After an early check out on Sunday morning we were off to play our last basketball game of the trip. When arriving to the gymnasium we knew we were in for a competitive game since the court was better kept than most in Brazil. The team we were facing was the best team we have faced thus far. We were extremely excited and ready for the challenge. The fans were surprisingly very loud and were very appreciative towards both teams.
Although we came up short in our game, it was a great learning experience for us and it will really help our team for our upcoming season.
We received a shirt and postcards from the opposing team so we tried to make sure every player received some of our Behrend gear in return. It was tough to see a player from the other team wearing our jersey after he just scored 20 points against us... But that's what it is all about. Russ (the big fella) got hooked up with a uniform that is big even on him.
After leaving the game we had a five hour bus ride to Paraty. During those five hours, most of us were in and out of sleep. If you couldn't sleep you were lucky to see more beautiful mountains within the forest.
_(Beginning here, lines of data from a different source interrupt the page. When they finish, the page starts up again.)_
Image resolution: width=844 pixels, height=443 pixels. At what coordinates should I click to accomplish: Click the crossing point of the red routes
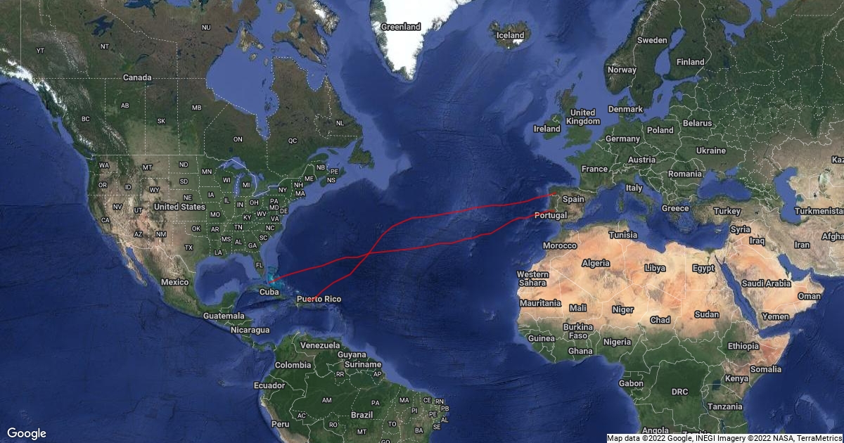click(369, 253)
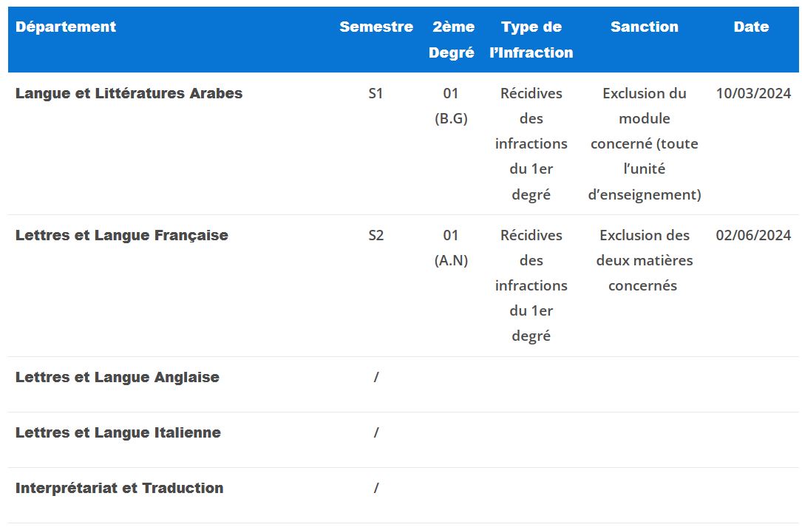Viewport: 802px width, 530px height.
Task: Click slash in Lettres et Langue Anglaise row
Action: (376, 377)
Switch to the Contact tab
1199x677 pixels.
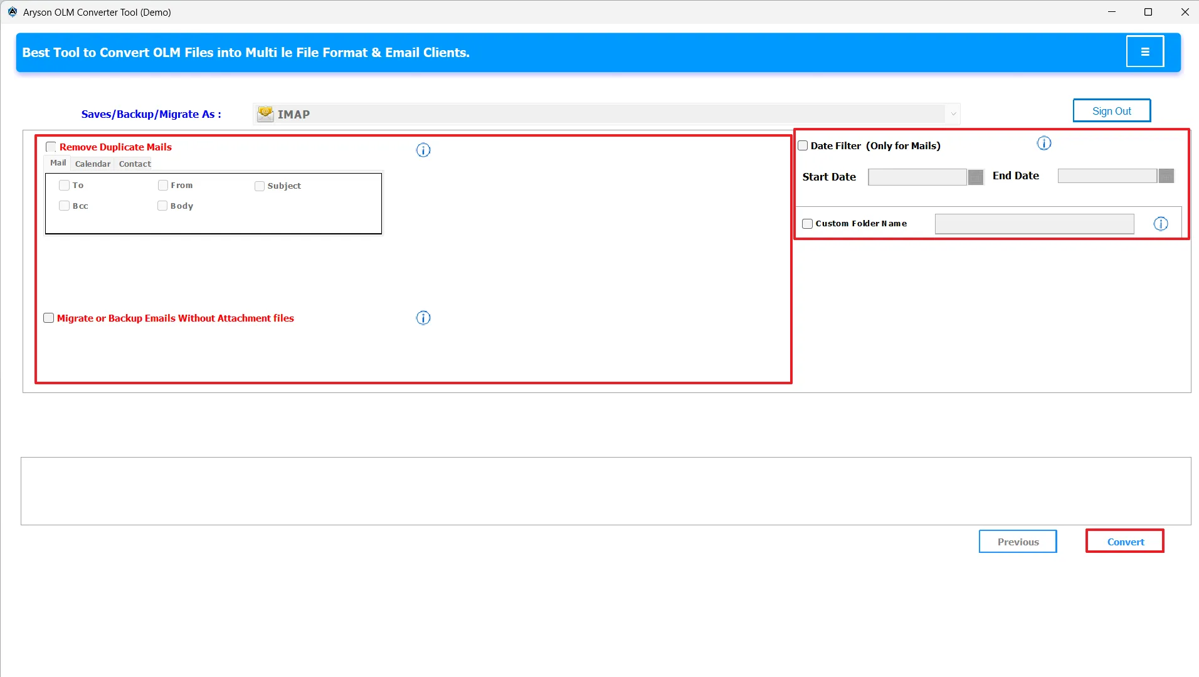point(134,164)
Our highly skilled bus driver (Stocko) propelled us on the winding and dangerous roads without a concern in the world.
When arriving to the resort I was truly impressed with how nice the location was. There was a beautiful pool in the back with a river running behind the pool deck. If you are up early enough you can interact with the monkeys that jump from tree top to tree top over looking for bananas from the tourists.
The scenery in Paraty is a different experience from the other resorts we stayed at mostly because of the historical village. Little history lesson : Paraty was colonized by Portugal to be used to export the gold found deeper inland. The result is a beautiful village with stone roads and historical buildings at every corner.
Some of the buildings from the Historical Center were from the 1700s and the road remains the same as it was. Another unique intricacy about the village is that it is located at sea level. This means when the tide is high, some of roads in the historical village get washed with sea water.
I have been extremely impressed with the sites in Brazil and couldn't expect more. Fernando told us that 90% of the wealth in Brazil is owned by 9% of the population. We have seen the eye opening poverty areas as well as the picturesque areas, and we appreciate the experience from both.